Assume that all of the above variables are measured in billions of dollars and refer to real variables (i.e. adjusted for any inflation that might be happening). For example, the equation for consumption tells us that real consumption spending is equal to \$420 billion plus 60% of real disposable income, where disposable income is also measured in \$billions).

1. What is the value of the marginal propensity to consume (MPC) in this model?

2. Draw a careful graph showing aggregate expenditure.

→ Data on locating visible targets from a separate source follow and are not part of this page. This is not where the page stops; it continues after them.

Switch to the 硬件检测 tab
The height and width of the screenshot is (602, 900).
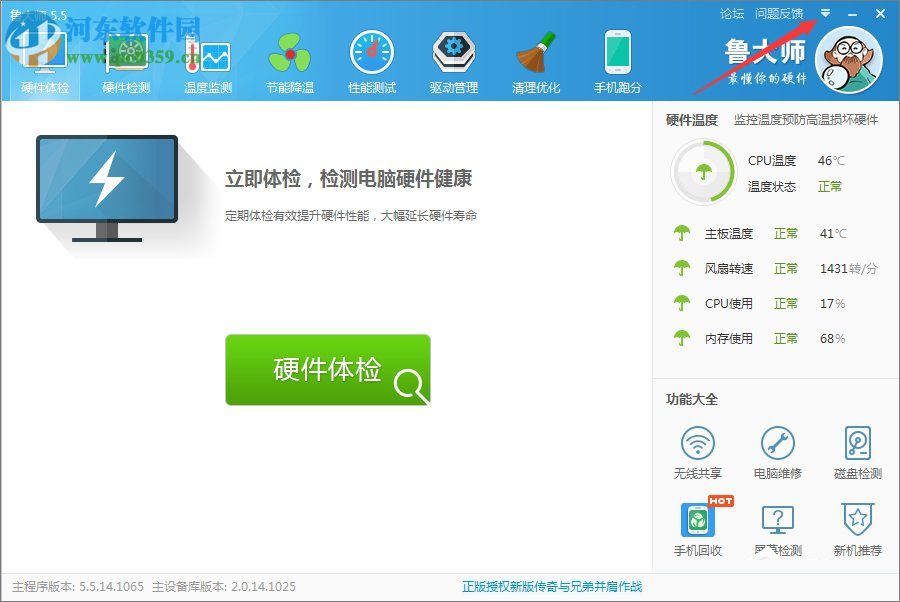point(128,50)
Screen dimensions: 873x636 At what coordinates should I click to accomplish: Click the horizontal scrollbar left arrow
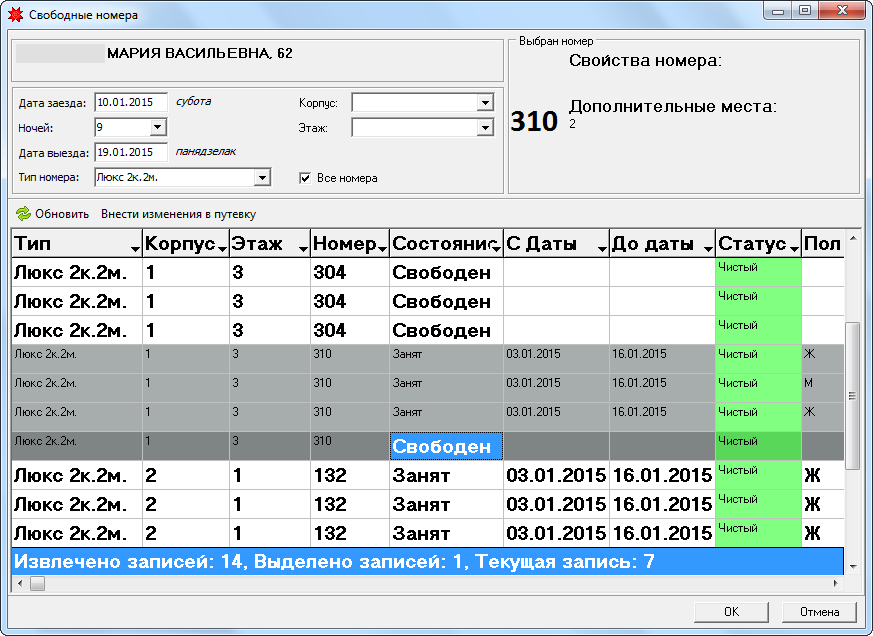(18, 585)
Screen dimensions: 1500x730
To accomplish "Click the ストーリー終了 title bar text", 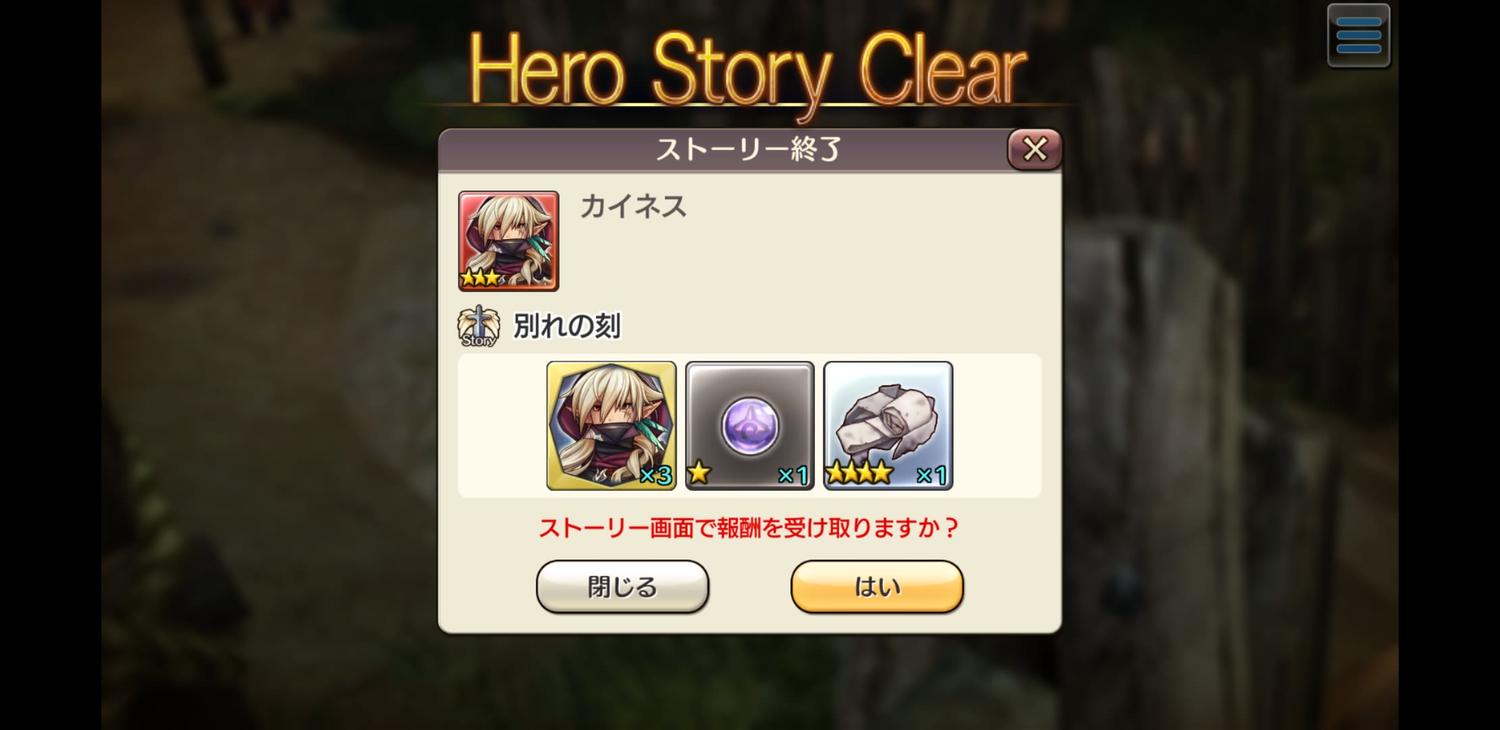I will point(749,150).
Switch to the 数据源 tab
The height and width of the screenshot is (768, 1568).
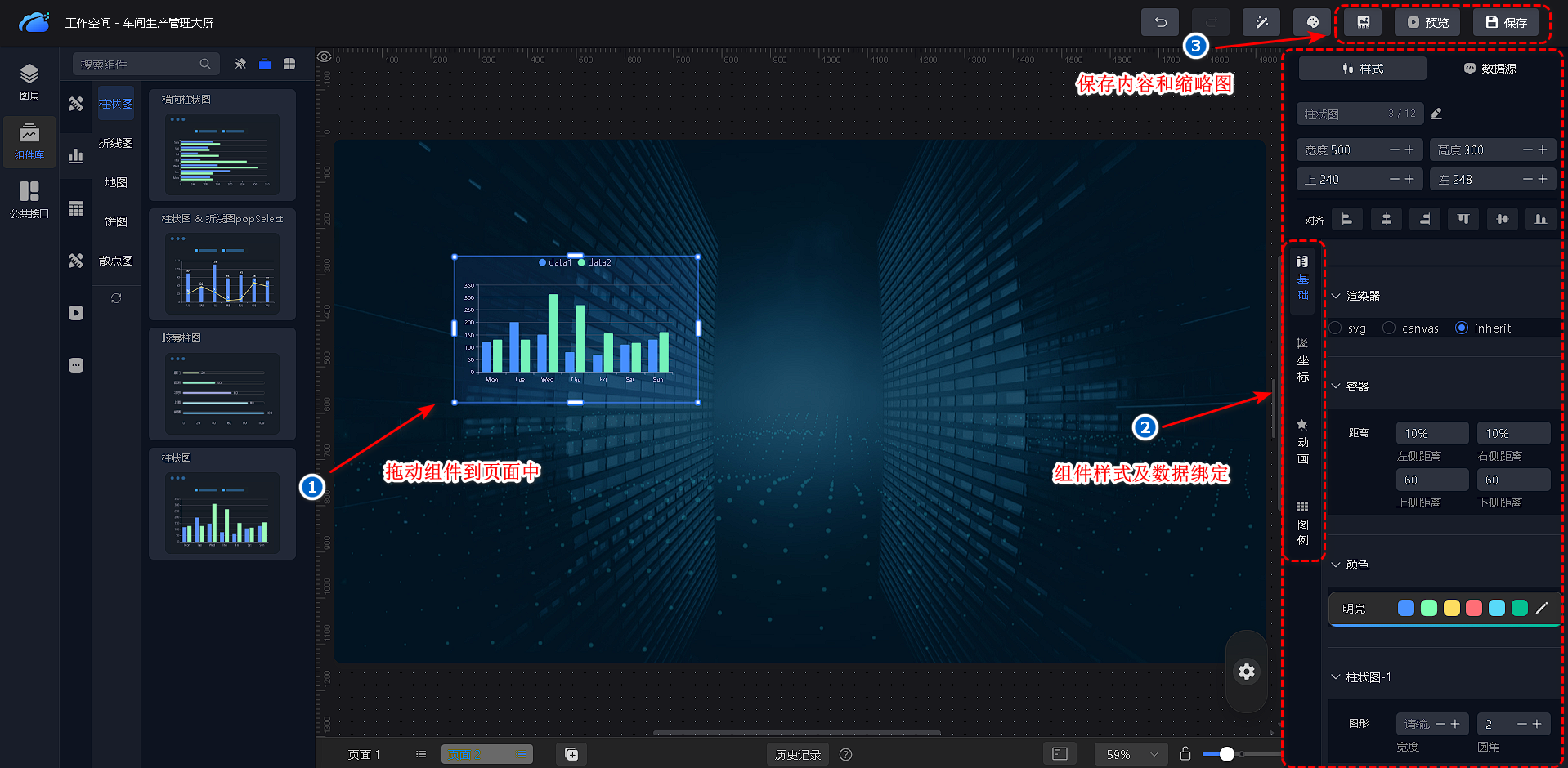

Then, draw in the 45-degree line, and illustrate the equilibrium real GDP.

[Make your graph large so you can add to it in subsequent questions.  If it helps you, you can first draw in a line for C, then one for C + Ip, then a line for C + Ip + G, then a final line for aggregate expenditure (C + Ip + G + NX]  If you want to get the most out of this graph-drawing exercise, use graph paper.]

3. Solve for the equilibrium GDP algebraically. (Hint: use the equilibrium condition Y = C + Ip + G + NX, and don’t forget that YD = Y ‑ T.)

4. In equilibrium, what is the value of consumption spending?  (Hint: use the value you found for Y, then solve for YD, then C.)  Use this number to verify that the sum of C, Ip and G + NX in equilibrium equals the value for equilibrium GDP you obtained above.

5. Suppose the production function for the economy is:

Y = (10)[(L)(K)(R)]½    (i.e., 10 times the square root of L x K x R)

where:

L = employment (number of millions of workers)

K = capital stock (\$ trillions)

R = land (billions of acres)

and suppose that K = 25 and R = 18.  In equilibrium, how many people will be employed?

[Hint: Plug in the data you’ve been given, and the equilibrium level of output you found above, into the production function equation, then solve for the number of workers (L) it takes to produce that equilibrium output level.]

6. Suppose full‑employment in the economy requires that 98 million people are working.  What is “potential” or “full‑employment” GDP?

[Hint: Using the data you’ve been given, use the production function equation to solve for the output level we would be producing at full employment.]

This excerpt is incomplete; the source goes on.